Cel zadania 1 ->
Proszę wymienić wszystkich autorów sprawozdania wskazanych w tekście o ocenie podręczników.
Cel zadania 2 ->
Proszę przepisać bez zmian fragment tekstu o ocenie podręczników, który otwierają słowa zawierające „Wesprzyj nas już”, a zamykają słowa „katolickiej etyki seksualnej.”.
Cel zadania 3 ->
Proszę podjąć tekst o ocenie podręczników i napisać jego dalszy ciąg, zaczynając po ostatnim zamieszczonym zdaniu.

Blok tekstu ->
◇ ◇ ◇ ◇
Wesprzyj nas już teraz!

 

Autorzy sprawozdania (Zbigniew Lew Starowicz, Jacek Kochanowski, Krzysztof Wąż, Robert Kowalczyk) zlustrowali podręczniki bardzo dokładnie. Przyjrzyjmy się fragmentom ich analizy:

 (…) analizowany w przedmiotowym zakresie podręcznik prezentuje treści sprzeczne z obecnym stanem wiedzy naukowej, reprodukuje antyhomoseksualne stereotypy i uprzedzenia, wiele zaś z przytoczonych fragmentów spełnia kryteria mowy nienawiści. Jest to podręcznik głęboko szkodliwy, ideologiczny, homofobiczny i seksistowski. Powinien być natychmiast wycofany z funkcjonowania w systemie szkolnym.

Jest to zatem przykład bezpośredniej indoktrynacji światopoglądowej, indoktrynacji wprost i bez osłonek. Zresztą cała pojawiająca się w podręczniku koncepcja „integracji seksualnej” jest koncepcją zaczerpniętą wprost z katolickiej etyki seksualnej.

 

Odnoszą się zatem do tego podręcznika wszystkie zarzuty, jakie formułowałem wyżej w stosunku do jego wersji przeznaczonej dla szkół gimnazjalnych: reprezentuje katolicką etykę seksualną, katolicko-konserwatywną wizję rodziny, nie opisuje w sposób obiektywny współczesnych form życia małżeńsko-rodzinnego, lecz normatywizuje jego konserwatywną formę, jest podręcznikiem heteronormatywnym, a jak za chwilę pokażę, także homofobicznym i transfobicznym.
◇ ◇ ◇ ◇
Zebrane dane ->
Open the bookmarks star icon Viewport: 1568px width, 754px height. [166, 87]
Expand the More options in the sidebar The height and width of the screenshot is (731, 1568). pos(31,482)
◇ ◇ ◇ ◇
Prawidłowa odpowiedź 1 ->
Zbigniew Lew Starowicz, Jacek Kochanowski, Krzysztof Wąż, Robert Kowalczyk

Prawidłowa odpowiedź 2 ->
Wesprzyj nas już teraz!

 

Autorzy sprawozdania (Zbigniew Lew Starowicz, Jacek Kochanowski, Krzysztof Wąż, Robert Kowalczyk) zlustrowali podręczniki bardzo dokładnie. Przyjrzyjmy się fragmentom ich analizy:

 (…) analizowany w przedmiotowym zakresie podręcznik prezentuje treści sprzeczne z obecnym stanem wiedzy naukowej, reprodukuje antyhomoseksualne stereotypy i uprzedzenia, wiele zaś z przytoczonych fragmentów spełnia kryteria mowy nienawiści. Jest to podręcznik głęboko szkodliwy, ideologiczny, homofobiczny i seksistowski. Powinien być natychmiast wycofany z funkcjonowania w systemie szkolnym.

Jest to zatem przykład bezpośredniej indoktrynacji światopoglądowej, indoktrynacji wprost i bez osłonek. Zresztą cała pojawiająca się w podręczniku koncepcja „integracji seksualnej” jest koncepcją zaczerpniętą wprost z katolickiej etyki seksualnej.

Prawidłowa odpowiedź 3 ->
(…) nie mogę pominąć faktu, że problematyka tożsamości płciowej prezentowana jest w analizowanym podręczniku w sposób wyjątkowo konserwatywny, esencjalistyczny, ideologiczny, a w niektórych miejscach zwyczajnie seksistowski. Nie jestem w stanie zrozumieć, jak można było dopuścić do funkcjonowania w państwowym systemie oświaty podręcznik, w którym zawarte są na przykład następujące rewelacje: Dominantą kobiecej psychiki jest macierzyństwo. Podobnie jak ciało kobiety nastawione jest na poczęcie, noszenie i urodzenie dziecka, tak również psychika służy temu zadaniu.

 

Autorem tego rozdziału jest ks. Józef Augustyn, jezuita szeroko znany ze swych agresywnie antyhomoseksualnych poglądów. Z powodu jawnie ideologicznej orientacji analizowanego podręcznika wybór ten mnie absolutnie nie dziwi: ks. Augustyn jest najlepszą osobą, by przedstawić katolicką wizję homoseksualności. Wizję nie mającą nic wspólnego ze współczesną wiedzą naukową.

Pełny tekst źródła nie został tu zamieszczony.